The study compared environmental microbes found in the backyards of 10 different urban daycares, caring for a total of 75 children between the ages of three and five.

Some of these daycares contained standard urban courtyards with concrete and gravel, while others took the children to spend daily time in nature, and four had their updated courtyards with grass and undergrowth. foresters.

Over the next 28 days, the children of these last four daycares had time to play in their new yard five times a week.

When the researchers tested their skin and gut microbiota before and after the test, they found improved results compared to the first group of children who played in daycares with less greenery for the same amount of time.

Even during this short duration of the study, the researchers found that microbes on the skin and intestines of children who regularly played in green spaces increased in diversity – a characteristic linked to an overall healthier immune system.

Their results broadly matched the second group of daycare children who had daily outings in nature.

Among the children coming out – playing in the dirt, grass, and among the trees – an increase in a microbe called gammaproteobacteria appeared to strengthen the skin’s immune defense, as well as increase helpful immune secretions in the blood and reduce interleukin content. -17A, which is linked to immune-mediated diseases.

“This confirms the hypothesis that contact with nature prevents disorders of the immune system, such as autoimmune diseases and allergies,” Sinkkonen said.

The results are inconclusive and will need to be verified in larger studies around the world. Yet the benefits of green spaces seem to go beyond our immune system.

Research shows that being outside is good for a child’s eyesight as well, and being in nature as a child is linked to better mental health. Some recent studies have even shown that green spaces are linked to structural changes in children’s brains.

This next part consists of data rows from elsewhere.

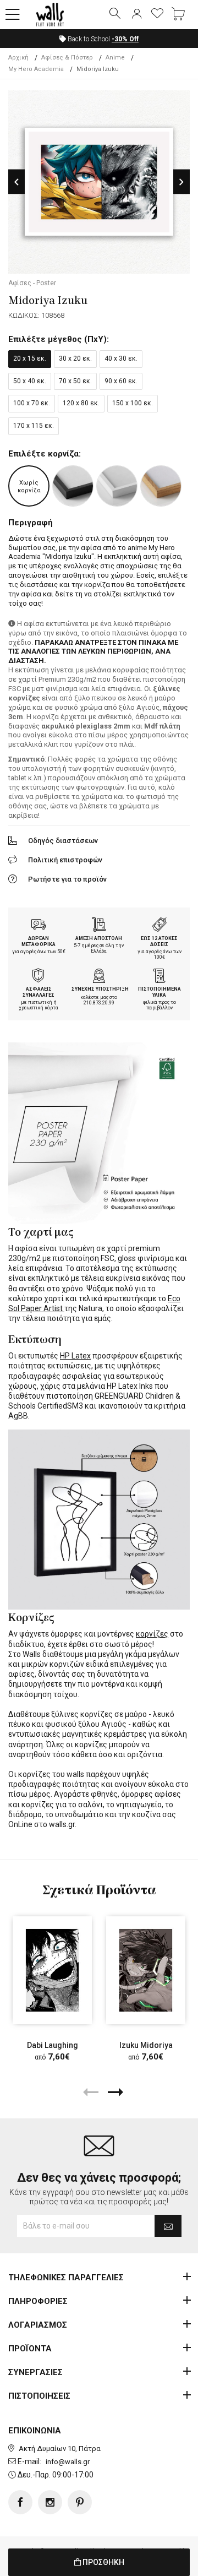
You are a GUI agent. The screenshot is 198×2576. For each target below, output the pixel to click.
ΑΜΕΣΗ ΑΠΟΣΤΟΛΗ (98, 938)
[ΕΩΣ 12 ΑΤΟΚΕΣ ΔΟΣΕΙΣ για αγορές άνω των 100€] (159, 925)
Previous (16, 182)
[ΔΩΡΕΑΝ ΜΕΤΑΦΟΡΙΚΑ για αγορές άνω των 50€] (38, 925)
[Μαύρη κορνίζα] (73, 486)
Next (181, 182)
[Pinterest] (80, 2502)
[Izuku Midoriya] (145, 1970)
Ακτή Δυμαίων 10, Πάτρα (60, 2448)
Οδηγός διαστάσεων (63, 840)
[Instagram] (50, 2502)
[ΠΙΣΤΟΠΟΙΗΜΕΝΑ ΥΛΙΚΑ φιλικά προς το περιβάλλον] (159, 977)
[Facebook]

What drives these incredible results is not yet clear. It could be related to changes in the immune system, or something about breathing healthy air, sunning, exercising more, or having greater peace of mind.

Considering the complexity of the real world, it’s really hard to control all the environmental factors that impact our health in studies.

While rural children tend to have fewer cases of asthma and allergies, the available literature on the link between green spaces and these immune disorders is inconsistent.

The research here had a small sample size, found only a correlation, and cannot explain what children were doing outside of daycare hours, but the positive changes observed were enough for Finnish scientists to give advice.

“It would be better if the children could play in the puddles and everyone could dig organic soil,” said environmentalist Aki Sinkkonen, also from the University of Helsinki.

“We could take our kids out into the wild five times a week to impact germs.”

The changes are simple, the harms small, and the potential benefits large.

Connecting with nature from childhood is also good for the future of our planet’s ecosystems. Studies show that kids who spend time outdoors are more likely to want to become environmentalists as adults, and in a fast-paced world, that’s more important than ever.

Just make sure everyone is up to date with their tetanus vaccinations, Sinkkonen said.

The study was published in Scientists progress.

An earlier version of this article was published in October 2020.